Des conséquences inattendues du Débarquement
Jérôme Derache adapte un roman de Michel Bussi dont une première version est parue en 2007 sous le titre Omaha Crimes, aux éditions PTC de Rouen. L’auteur a revu et corrigé ce texte pour le faire reparaître en octobre 2014 sous le titre Gravé dans le sable aux Presses de la Cité.
C’est cette version qui sert de base à l’adaptation du scénariste.
Le 3 juin 1944, en Angleterre, un tirage au sort décide de la place occupée par les soldats pour l’assaut contre la pointe Guillaume. Celle-ci est coiffée d’un blockhaus presque inexpugnable. Le 6 juin, c’est l’assaut selon l’ordre désigné par le sort. Lucky, qui a une réputation de chanceux, s’élance parmi les premiers en pensant à Alice, sa belle fiancée.
Lison, une fille de Château-le-Diable, entend les combats et se porte au secours de blessés. Elle trouve Alan, qu’elle ramène chez elle et quelle soigne.
Le 19 novembre, Alice est sur la pointe Guillaume, venu se recueillir, ne pouvant pas croire à la mort de Lucky. Alors qu’elle repart dans un bus, Alan, toujours blessé, croit la reconnaître, Lucky montrait si souvent sa photo. Mais, il rabroue Lison qui lui pose des questions quant à son attitude.
C’est le 10 janvier 1964 qu’Alan décide de repartir aux USA, au grand dam de Lison. Il la rassure, lui affirme que la femme qui lui écrit depuis vingt ans n’est pas son épouse, qu’il doit régler un certain nombre de choses. Il l’aime et l’épousera dès son retour. Aux USA, alors qu’il surveille une femme venue chercher ses deux enfants à l’école, Alan est renversé mortellement par une voiture.
En juin 1964, Alice est revenue pour une commémoration. Parmi les vétérans présents, l’un d’eux la reconnaît. Dans la conversation, il fait la remarque qu’elle doit être la veuve la plus riche des États-Unis. Et il révèle qu’elle aurait touché 1,44 million de dollars de la part d’Oscar Arlington, parce que Lucky avait…
Si Michel Bussi promène aujourd’hui ses personnages dans des lieux lointains, il avait, pour ses premiers romans, plaisir à prendre la Normandie pour décor.
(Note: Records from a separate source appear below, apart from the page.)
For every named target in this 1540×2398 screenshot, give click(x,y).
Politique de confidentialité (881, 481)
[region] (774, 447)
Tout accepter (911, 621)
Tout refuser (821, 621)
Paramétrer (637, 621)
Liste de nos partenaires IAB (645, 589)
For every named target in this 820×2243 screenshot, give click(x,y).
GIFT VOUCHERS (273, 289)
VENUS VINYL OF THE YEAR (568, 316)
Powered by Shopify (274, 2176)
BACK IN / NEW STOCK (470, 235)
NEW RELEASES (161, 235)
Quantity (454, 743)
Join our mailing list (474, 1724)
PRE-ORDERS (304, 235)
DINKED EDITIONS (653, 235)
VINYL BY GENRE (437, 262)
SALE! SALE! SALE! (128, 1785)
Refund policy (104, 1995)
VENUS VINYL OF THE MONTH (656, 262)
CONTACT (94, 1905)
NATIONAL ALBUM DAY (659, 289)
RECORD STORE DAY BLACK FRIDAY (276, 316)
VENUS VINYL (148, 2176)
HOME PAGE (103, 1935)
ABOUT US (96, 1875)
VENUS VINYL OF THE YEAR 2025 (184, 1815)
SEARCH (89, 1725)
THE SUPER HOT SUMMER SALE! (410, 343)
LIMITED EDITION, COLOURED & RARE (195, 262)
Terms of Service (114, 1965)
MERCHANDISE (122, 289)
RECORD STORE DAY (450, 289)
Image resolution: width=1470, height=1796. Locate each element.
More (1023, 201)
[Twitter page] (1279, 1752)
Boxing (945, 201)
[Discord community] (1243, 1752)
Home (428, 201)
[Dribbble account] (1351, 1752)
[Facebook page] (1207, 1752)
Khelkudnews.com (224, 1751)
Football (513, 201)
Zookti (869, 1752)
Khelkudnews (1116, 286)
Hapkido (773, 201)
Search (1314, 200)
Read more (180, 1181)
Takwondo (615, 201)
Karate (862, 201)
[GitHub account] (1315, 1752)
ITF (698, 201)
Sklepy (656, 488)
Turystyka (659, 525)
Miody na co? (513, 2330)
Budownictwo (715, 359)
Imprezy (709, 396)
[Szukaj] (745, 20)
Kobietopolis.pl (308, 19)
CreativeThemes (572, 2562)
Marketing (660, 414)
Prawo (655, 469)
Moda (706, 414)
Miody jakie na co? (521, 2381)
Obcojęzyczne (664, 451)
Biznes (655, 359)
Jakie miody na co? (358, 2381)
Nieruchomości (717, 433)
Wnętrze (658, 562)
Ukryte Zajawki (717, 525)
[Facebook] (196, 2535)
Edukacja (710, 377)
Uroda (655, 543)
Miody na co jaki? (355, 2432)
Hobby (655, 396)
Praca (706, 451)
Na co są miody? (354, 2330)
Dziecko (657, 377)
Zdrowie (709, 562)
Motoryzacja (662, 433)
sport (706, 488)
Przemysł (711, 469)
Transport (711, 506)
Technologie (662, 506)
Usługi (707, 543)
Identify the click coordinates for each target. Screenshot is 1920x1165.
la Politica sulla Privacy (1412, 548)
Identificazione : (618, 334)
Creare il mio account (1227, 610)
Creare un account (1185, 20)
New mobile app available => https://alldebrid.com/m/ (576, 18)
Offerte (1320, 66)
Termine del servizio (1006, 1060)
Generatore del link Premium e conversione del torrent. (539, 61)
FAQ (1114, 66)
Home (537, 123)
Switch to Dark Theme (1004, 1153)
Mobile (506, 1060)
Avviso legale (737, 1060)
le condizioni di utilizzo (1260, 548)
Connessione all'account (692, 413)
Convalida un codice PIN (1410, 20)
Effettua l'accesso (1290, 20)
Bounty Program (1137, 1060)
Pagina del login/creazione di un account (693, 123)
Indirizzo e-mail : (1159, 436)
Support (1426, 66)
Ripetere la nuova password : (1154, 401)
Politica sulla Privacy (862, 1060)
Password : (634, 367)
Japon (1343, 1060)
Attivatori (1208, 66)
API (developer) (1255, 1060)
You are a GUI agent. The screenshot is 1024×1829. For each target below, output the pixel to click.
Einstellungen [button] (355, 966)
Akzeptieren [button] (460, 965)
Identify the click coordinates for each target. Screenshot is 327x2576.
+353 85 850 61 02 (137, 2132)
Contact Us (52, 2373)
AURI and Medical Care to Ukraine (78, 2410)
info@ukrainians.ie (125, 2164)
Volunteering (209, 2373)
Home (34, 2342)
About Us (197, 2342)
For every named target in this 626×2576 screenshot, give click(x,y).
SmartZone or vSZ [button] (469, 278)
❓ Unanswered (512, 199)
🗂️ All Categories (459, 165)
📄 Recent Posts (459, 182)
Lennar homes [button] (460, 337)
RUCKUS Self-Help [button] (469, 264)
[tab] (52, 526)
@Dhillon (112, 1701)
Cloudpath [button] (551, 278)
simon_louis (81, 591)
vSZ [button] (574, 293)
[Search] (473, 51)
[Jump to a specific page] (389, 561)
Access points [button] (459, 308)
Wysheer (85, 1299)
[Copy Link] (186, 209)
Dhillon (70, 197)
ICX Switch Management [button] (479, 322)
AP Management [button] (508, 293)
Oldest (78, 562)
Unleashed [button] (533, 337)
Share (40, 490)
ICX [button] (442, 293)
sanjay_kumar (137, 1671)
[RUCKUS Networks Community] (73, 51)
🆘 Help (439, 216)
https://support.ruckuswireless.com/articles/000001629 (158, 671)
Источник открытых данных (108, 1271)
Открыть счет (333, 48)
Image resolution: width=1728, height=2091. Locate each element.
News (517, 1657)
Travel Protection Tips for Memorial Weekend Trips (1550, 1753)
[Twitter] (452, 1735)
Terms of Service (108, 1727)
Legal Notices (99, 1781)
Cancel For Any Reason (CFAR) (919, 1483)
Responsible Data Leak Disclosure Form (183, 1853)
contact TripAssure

Et, quand on évoque cette région, après le camembert, les pommes, le cidre, un romancier très talentueux, ce sont les débarquements des Forces Alliées, en 1944, qui viennent à l’esprit.
L’intrigue s’appuie sur des actes, des décisions prises pendant une situation de crise aigüe. Les soldats savent que la plupart d’entre eux vont mourir, surtout les premiers à débarquer et se lancer à l’assaut. C’est vingt ans après que des révélations sur ces quelques heures cruciales voient le jour. La recherche des témoins de l’époque, des signataires d’un contrat, est déjà difficile. Alors, retrouver des éléments concrets pour étayer les dires, les déclarations verbales, relève de l’impossible. D’autant que certains affirment des situations régularisées, des versements, des promesses tenues. Qui dit la vérité ? Qui ment ? Pourquoi des situations inexpliquées ?
Jérôme Derache restitue avec brio le récit de Michel Bussi. Celui-ci n’a pas son pareil pour jouer avec les secrets, les non-dits, avec des individus à la personnalité multiple dont on ne sait pas, jusqu’à la fin, quelle est la part de vérité dans leurs affirmations, quels sont les mensonges sur lesquels ils ont construits leur vie.
Le dessin comme la mise en couleurs sont l’œuvre de Cédric Fernandez. Avec un trait tonique, allant à l’essentiel, il met en scène une belle galerie de personnages qu’ils façonnent de manière à rendre immédiatement reconnaissables tous les protagonistes. Il met l’accent sur ceux-ci multipliant les gros plans sans pour autant, quand le besoin du récit le fait sentir, négliger les décors.
Avec cette adaptation très réussie, faisant sourdre tout l’art du conteur du romancier, le scénariste synthétise une belle intrigue retorse dont la tension ne retombe pas.
serge perraud
Jérôme Derache (scénario d’après le roman de Michel Bussi) & Cédric Fernandez (dessin et couleurs), Gravé dans le sable, Éditions Philéas, octobre 2020, 128 p. – 19,90 €.